Posez une question à l’univers, directement ou malgré vous, et parfois il vous répondra… Parfois de façon directe, parfois de façon subtile… parfois dans l’immédiat, parfois en différé…

En première année au secondaire, il y avait dans un coin mal éclairé et entouré de casiers, trois tables de pique-nique barbouillées au fil des années par de nombreuses couches de graffitis (la direction tolérait, tant que ça restait dans des limites respectueuses).

Un jour, après la classe, je me suis installé à l’une des tables pour finir des devoirs en retard. C’était la dernière chose que j’avais envie de faire et la dernière place où je voulais être. Je n’avais pas trop le moral… Saleté d’école, crise existentielle, marginalité… bref vous savez de quoi je parle.

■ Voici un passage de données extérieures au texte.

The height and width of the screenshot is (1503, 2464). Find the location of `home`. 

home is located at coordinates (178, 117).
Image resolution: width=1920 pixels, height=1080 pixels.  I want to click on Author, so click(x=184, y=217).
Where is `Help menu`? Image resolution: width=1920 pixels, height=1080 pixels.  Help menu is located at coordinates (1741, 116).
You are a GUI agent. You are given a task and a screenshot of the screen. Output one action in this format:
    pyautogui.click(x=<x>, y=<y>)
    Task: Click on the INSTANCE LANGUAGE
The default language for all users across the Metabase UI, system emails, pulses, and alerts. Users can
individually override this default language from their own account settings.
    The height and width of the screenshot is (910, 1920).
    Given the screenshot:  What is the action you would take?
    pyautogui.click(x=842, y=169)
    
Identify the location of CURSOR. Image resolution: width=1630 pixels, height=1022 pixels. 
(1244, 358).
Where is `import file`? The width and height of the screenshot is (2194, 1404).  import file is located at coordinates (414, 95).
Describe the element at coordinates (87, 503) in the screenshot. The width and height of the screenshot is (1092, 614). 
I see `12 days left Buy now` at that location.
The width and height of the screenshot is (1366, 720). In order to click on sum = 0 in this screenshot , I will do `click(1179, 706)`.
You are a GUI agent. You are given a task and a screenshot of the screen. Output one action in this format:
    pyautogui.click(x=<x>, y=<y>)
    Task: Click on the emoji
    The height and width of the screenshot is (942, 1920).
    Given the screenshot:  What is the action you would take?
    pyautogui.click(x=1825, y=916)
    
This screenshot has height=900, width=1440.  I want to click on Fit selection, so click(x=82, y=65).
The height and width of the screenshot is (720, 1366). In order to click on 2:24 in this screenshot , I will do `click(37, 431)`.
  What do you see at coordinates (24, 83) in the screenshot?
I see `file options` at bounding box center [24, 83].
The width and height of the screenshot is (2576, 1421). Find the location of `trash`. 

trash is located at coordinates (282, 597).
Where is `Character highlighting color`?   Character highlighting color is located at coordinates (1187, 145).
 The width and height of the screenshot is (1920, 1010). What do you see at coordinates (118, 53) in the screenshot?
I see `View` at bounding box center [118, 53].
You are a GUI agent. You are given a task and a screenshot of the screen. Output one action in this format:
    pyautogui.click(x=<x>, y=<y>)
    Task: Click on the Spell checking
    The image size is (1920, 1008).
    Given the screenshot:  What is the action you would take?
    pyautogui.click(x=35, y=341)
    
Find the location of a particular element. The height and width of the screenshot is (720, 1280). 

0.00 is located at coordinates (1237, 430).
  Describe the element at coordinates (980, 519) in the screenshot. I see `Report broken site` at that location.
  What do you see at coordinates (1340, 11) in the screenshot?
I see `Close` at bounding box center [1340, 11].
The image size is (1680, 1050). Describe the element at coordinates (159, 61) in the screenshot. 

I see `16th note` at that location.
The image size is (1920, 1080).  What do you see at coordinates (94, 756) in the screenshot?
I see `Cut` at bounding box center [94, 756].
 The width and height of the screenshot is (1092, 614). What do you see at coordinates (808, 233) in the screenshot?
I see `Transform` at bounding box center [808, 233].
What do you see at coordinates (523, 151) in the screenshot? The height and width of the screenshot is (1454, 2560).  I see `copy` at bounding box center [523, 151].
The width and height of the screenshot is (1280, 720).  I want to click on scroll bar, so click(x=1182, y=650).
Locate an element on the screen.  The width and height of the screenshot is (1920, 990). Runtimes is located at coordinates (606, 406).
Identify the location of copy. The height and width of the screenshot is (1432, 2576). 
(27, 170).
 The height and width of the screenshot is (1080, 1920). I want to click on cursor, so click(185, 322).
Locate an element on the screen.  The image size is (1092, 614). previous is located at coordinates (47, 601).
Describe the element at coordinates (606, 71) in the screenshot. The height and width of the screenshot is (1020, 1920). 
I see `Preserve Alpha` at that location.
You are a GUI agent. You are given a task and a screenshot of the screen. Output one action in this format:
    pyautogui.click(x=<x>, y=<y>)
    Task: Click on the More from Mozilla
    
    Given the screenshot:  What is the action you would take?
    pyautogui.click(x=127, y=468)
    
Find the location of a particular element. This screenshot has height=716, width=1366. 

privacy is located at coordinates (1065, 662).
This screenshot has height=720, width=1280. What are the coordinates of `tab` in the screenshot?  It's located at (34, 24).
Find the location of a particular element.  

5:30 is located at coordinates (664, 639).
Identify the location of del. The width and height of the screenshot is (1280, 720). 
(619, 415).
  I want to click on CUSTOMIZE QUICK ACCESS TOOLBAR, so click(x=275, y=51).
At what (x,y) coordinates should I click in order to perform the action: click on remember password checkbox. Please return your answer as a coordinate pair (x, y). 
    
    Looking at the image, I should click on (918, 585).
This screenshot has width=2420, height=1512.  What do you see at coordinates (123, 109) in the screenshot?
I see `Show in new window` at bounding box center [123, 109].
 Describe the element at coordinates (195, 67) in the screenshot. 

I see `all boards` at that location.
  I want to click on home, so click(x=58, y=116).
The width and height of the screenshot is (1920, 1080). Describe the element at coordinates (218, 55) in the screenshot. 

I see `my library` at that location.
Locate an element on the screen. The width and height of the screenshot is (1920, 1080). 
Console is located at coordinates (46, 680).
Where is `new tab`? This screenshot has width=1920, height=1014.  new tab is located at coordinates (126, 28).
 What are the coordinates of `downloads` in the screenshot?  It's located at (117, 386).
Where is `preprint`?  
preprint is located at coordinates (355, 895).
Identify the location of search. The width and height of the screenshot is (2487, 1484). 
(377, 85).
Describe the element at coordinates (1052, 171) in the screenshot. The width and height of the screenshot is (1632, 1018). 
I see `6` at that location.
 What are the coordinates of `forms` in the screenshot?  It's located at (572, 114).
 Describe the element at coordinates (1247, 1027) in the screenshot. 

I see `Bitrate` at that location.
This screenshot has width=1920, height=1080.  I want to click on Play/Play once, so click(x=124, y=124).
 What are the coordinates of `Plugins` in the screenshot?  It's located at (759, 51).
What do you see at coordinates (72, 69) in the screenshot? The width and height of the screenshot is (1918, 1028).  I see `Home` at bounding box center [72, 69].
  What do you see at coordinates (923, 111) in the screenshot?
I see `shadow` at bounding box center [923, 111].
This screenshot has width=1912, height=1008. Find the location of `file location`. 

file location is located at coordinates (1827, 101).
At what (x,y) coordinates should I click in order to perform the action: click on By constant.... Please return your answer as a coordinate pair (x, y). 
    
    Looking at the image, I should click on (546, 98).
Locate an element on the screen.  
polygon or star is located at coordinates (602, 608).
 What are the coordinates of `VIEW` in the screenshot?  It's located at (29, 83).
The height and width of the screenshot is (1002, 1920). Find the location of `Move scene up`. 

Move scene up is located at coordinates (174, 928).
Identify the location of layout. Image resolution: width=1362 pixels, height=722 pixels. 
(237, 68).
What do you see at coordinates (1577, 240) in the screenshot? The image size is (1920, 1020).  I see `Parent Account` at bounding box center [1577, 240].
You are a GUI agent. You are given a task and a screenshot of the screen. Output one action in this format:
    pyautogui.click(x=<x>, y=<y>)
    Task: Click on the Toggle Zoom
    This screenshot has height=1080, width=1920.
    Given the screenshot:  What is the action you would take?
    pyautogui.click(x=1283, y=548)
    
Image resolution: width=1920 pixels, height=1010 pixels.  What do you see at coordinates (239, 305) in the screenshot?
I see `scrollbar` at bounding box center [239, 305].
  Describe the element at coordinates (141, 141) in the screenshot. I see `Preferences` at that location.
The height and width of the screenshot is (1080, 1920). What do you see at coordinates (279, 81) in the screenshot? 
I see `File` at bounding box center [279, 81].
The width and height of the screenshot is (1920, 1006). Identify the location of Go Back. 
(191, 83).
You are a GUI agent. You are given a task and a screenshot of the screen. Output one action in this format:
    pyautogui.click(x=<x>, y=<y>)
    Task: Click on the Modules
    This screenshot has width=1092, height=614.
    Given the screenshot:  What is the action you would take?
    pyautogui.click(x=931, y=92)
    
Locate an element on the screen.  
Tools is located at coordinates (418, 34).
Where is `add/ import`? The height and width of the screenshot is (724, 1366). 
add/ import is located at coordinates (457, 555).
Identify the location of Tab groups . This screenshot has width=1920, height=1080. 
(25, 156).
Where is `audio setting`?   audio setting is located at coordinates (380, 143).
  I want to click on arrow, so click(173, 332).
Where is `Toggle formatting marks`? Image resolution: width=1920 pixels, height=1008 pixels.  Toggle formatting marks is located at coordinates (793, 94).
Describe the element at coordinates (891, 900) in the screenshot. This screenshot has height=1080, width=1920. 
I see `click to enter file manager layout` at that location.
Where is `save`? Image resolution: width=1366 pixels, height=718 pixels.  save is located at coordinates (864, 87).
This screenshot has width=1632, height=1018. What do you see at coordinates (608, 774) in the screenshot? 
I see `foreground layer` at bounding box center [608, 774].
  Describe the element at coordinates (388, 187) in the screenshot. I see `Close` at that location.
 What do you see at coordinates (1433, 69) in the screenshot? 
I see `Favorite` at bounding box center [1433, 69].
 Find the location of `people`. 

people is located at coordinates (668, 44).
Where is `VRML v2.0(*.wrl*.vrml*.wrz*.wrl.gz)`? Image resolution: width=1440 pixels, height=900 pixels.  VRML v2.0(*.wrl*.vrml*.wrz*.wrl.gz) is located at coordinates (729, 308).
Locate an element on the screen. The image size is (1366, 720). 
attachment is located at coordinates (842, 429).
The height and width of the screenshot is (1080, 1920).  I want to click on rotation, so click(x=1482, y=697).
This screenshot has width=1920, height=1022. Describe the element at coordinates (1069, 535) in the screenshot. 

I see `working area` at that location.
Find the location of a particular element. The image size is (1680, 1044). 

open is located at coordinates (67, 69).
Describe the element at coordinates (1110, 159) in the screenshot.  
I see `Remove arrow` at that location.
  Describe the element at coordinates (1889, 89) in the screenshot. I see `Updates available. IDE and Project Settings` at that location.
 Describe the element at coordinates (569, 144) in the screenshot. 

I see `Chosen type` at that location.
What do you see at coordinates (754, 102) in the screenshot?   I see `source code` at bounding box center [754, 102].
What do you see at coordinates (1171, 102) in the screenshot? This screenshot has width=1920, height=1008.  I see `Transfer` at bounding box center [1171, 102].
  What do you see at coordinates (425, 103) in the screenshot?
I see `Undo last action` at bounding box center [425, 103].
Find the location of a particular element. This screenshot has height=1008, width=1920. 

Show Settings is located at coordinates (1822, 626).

L’endroit était désert. Entre deux rêveries, alors que j’avais entre les mains un crayon à liquid paper, presque sans y penser, j’ai écrit sur la table le message suivant :

existance

(Je n’étais pas très bon en orthographe à cette époque, je m’en confesse). J’ai soufflé sur l’encre blanche pour la faire sécher, puis je suis parti sans y réfléchir davantage. Je n’y ai plus jamais repensé. La plupart de mes cours ne se donnaient plus dans ce coin-là, et dès l’année suivante j’étais dans une toute autre section de l’école...

Je n'y suis retourné que cinq ans plus tard, alors que le parcours tortueux de l’école secondaire tirait à sa fin. J'ai été là tout à fait par hasard, je ne me souviens plus trop pourquoi. J'essayais sans doute d'éviter les agents de sécurité ou une bande de thugs... Je me suis installé à l'une des tables en sortant un livre, et c'est à ce moment que j'ai aperçu le message que j'avais écrit des années plus tôt. Je fus très surpris, d'une part parce qu'il était toujours lisible, et d'autre part parce que quelqu'un y avait répondu! Gravée à la pointe d'un compas, tout juste sous l'encre blanche, se trouvait cette réplique :

 

existance

Impossible de dire qui a écrit ça, ni quand... Il me plaît de penser que cette personne avait en réalité une réponse dont elle ignorait la question, et moi une question dont j'ignorais la réponse. L'univers, peut-être parce qu'il se sentait concerné, a voulu notre rencontre à travers le temps, par le biais de cette table de pique-nique décrépite, dans un coin sinistre d'une école secondaire...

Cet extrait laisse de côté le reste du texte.